Your task:
Of the lines in the data below, write out exactly those from the one holding "Trachten (68, 195)" through the one holding "自家歯牙移植 (179, 2523)", both included.

Extracted information:

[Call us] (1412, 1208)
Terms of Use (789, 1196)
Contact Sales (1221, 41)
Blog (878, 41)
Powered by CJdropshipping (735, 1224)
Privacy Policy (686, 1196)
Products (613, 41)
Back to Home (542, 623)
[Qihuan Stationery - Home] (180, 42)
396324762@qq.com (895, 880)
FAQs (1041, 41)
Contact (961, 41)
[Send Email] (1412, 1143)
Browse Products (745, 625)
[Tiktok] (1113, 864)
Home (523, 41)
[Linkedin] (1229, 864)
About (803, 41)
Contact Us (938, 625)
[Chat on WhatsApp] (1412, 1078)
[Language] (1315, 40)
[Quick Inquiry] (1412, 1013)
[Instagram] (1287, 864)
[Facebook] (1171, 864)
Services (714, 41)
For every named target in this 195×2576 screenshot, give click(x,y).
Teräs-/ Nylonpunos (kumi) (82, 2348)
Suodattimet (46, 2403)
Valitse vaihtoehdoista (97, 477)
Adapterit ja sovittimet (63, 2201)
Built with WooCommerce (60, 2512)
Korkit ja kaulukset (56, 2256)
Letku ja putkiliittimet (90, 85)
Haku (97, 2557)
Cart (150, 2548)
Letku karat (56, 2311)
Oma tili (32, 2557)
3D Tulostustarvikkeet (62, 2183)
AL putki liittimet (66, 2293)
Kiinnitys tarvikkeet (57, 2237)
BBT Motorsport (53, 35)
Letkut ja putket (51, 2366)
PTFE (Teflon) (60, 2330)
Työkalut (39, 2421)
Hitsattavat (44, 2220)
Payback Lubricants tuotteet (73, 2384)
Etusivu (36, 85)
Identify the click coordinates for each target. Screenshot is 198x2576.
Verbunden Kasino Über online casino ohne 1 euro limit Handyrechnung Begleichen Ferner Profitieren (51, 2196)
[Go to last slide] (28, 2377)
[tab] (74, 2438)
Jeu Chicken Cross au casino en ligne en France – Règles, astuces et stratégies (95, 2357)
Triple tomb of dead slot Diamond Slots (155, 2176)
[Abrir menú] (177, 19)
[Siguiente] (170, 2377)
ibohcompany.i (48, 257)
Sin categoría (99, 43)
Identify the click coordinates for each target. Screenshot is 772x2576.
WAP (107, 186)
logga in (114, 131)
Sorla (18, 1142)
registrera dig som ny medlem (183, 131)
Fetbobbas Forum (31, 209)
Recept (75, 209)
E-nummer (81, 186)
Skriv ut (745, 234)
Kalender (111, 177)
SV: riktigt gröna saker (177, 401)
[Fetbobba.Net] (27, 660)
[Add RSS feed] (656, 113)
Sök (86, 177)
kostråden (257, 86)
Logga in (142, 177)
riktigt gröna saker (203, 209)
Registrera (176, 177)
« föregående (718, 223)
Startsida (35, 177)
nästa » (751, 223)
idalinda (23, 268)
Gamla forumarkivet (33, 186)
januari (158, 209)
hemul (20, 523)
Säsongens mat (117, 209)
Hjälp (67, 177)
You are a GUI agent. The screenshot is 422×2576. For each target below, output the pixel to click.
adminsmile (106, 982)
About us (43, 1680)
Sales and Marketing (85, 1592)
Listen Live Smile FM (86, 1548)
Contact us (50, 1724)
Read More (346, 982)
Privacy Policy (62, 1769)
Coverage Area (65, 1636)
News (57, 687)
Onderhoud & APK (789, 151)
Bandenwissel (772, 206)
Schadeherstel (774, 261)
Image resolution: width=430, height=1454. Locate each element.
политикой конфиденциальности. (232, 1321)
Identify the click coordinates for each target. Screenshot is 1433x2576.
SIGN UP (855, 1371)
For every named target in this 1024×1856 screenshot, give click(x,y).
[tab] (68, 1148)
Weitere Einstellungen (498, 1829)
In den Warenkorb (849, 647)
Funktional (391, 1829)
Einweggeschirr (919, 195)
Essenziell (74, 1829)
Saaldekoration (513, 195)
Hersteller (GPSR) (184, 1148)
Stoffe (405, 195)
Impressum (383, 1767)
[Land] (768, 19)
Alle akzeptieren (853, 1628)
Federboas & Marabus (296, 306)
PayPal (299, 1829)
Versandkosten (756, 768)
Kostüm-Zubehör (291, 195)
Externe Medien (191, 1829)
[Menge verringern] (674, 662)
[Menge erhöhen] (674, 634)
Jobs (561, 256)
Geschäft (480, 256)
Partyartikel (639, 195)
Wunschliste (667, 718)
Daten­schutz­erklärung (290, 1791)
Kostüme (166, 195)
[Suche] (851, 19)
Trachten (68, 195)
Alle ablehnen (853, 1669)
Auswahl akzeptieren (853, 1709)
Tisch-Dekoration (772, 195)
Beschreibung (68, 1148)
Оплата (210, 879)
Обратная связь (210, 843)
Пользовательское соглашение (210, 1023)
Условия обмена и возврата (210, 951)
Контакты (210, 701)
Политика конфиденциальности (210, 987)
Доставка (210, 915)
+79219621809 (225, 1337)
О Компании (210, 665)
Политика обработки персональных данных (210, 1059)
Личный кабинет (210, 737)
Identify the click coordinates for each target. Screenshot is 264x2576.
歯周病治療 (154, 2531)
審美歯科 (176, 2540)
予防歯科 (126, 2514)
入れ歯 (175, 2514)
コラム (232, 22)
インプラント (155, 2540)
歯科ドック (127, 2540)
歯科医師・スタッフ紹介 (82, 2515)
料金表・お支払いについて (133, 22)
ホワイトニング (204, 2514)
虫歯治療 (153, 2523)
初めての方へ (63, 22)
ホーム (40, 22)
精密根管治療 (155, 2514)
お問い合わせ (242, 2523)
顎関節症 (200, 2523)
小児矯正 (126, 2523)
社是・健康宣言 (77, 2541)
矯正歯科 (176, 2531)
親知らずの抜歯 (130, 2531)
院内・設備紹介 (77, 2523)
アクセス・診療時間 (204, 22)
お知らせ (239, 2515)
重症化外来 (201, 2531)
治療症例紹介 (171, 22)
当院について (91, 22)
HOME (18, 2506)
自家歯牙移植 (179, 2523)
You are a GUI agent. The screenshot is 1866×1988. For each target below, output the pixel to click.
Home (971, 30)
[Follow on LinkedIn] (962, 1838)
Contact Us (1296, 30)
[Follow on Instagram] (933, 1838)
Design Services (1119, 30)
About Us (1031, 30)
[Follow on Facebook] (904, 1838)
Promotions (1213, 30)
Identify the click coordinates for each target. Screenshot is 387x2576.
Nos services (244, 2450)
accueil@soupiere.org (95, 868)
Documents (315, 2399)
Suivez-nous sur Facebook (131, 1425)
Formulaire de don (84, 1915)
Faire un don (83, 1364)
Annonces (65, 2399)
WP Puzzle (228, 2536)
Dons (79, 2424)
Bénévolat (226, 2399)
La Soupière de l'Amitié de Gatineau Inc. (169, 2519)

Solution for this problem:
Trachten (68, 195)
Alle ablehnen (853, 1669)
Auswahl akzeptieren (853, 1709)
Tisch-Dekoration (772, 195)
Beschreibung (68, 1148)
Оплата (210, 879)
Обратная связь (210, 843)
Пользовательское соглашение (210, 1023)
Условия обмена и возврата (210, 951)
Контакты (210, 701)
Политика конфиденциальности (210, 987)
Доставка (210, 915)
+79219621809 (225, 1337)
О Компании (210, 665)
Политика обработки персональных данных (210, 1059)
Личный кабинет (210, 737)
Identify the click coordinates for each target. Screenshot is 264x2576.
歯周病治療 (154, 2531)
審美歯科 (176, 2540)
予防歯科 (126, 2514)
入れ歯 (175, 2514)
コラム (232, 22)
インプラント (155, 2540)
歯科ドック (127, 2540)
歯科医師・スタッフ紹介 (82, 2515)
料金表・お支払いについて (133, 22)
ホワイトニング (204, 2514)
虫歯治療 (153, 2523)
初めての方へ (63, 22)
ホーム (40, 22)
精密根管治療 (155, 2514)
お問い合わせ (242, 2523)
顎関節症 (200, 2523)
小児矯正 (126, 2523)
社是・健康宣言 (77, 2541)
矯正歯科 (176, 2531)
親知らずの抜歯 (130, 2531)
院内・設備紹介 (77, 2523)
アクセス・診療時間 (204, 22)
お知らせ (239, 2515)
重症化外来 (201, 2531)
治療症例紹介 (171, 22)
当院について (91, 22)
HOME (18, 2506)
自家歯牙移植 (179, 2523)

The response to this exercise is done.